Keiner gewachsen? Weit gefehlt, so scheint’s jetzt. Eine kleine Zeichnung, die offenbar von NSA-Mitarbeitern stammt, offenbart die Banalität des Datenklaus: Zwischen einer Wolke "Öffentliches Internet" und "Google Cloud" ist eine Verbing gezeichnet, von der wiederum ein Pfeil abgeht: "Hier Verschlüsselung vorgenommen und entfernt." Dazu ein Smiley. Fertig ist die Laube.    

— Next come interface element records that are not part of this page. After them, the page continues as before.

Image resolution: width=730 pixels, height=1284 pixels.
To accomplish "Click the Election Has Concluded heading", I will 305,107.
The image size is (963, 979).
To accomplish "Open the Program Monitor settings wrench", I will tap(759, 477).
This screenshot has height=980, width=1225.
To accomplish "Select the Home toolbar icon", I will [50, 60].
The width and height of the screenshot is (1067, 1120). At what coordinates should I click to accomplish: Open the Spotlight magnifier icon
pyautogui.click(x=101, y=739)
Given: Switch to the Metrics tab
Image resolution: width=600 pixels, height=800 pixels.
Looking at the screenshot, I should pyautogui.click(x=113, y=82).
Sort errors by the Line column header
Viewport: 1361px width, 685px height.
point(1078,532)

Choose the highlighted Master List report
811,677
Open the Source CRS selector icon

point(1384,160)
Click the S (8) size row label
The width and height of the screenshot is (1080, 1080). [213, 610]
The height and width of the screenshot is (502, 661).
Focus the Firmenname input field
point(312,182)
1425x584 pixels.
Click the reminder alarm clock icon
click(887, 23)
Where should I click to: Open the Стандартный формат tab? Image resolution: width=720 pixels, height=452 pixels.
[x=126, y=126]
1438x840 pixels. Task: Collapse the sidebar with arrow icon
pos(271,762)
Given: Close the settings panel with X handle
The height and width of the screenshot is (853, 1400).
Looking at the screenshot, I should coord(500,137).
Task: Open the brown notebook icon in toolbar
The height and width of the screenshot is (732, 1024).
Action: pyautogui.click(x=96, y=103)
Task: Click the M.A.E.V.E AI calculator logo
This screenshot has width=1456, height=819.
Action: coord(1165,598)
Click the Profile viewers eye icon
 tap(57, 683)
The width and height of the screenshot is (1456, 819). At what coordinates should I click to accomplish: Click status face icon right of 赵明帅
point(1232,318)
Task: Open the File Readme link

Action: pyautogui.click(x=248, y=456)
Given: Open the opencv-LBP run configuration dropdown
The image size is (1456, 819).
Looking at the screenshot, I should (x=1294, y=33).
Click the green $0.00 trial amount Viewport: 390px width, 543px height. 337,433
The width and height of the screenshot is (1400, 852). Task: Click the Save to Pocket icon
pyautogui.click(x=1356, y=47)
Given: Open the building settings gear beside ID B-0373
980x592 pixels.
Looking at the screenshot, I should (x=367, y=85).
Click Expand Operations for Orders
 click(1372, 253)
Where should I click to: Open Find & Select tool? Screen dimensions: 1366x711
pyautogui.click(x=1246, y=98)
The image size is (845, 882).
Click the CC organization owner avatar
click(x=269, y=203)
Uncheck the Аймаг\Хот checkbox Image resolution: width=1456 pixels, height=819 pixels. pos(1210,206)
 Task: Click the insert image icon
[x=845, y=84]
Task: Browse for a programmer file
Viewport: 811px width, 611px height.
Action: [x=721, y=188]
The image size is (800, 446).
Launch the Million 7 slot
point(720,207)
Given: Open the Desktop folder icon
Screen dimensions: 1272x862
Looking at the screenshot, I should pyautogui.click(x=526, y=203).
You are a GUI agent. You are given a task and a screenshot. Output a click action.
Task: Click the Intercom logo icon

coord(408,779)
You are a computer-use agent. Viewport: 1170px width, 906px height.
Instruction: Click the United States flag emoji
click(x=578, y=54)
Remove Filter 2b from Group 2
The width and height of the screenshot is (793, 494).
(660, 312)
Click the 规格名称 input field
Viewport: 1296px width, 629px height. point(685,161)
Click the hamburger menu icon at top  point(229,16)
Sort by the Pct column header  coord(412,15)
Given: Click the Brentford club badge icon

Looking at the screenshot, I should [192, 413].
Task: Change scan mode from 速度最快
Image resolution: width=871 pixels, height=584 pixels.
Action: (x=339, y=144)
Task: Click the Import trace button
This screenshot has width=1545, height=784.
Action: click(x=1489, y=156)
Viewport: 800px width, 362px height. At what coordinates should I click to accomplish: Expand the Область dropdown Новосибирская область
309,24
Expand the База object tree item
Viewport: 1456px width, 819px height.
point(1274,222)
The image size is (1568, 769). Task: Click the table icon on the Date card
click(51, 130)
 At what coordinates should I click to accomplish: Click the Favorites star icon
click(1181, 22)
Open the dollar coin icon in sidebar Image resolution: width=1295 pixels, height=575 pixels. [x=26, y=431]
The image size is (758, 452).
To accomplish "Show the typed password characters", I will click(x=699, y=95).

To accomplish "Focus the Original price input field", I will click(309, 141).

Die wirtschaftliche motivierten Daten"spione" Google, Yahoo, Facebook et.al. sind von dem sicherheitspolitisch motivierten Spion Staat übertölpelt worden. Was folgt daraus für die Verbraucher? Mehr Fatalismus. Haben sie bereits in erster Linie freiwillig den Konzernen ihre privaten Daten anvertraut, weil sie diese entweder als wenig brisant einstufen oder weil sie schlicht die Services, die die Dienste bieten, zu schätzen wissen und keine Alternativen kennen, sehen sie sich nun auch dem Zugriff auf diese Daten durch die US-Regierung bzw. die NSA ausgesetzt. Werden sie darauf mit mehr reagieren als einem letztlich resignativen Schulterzucken?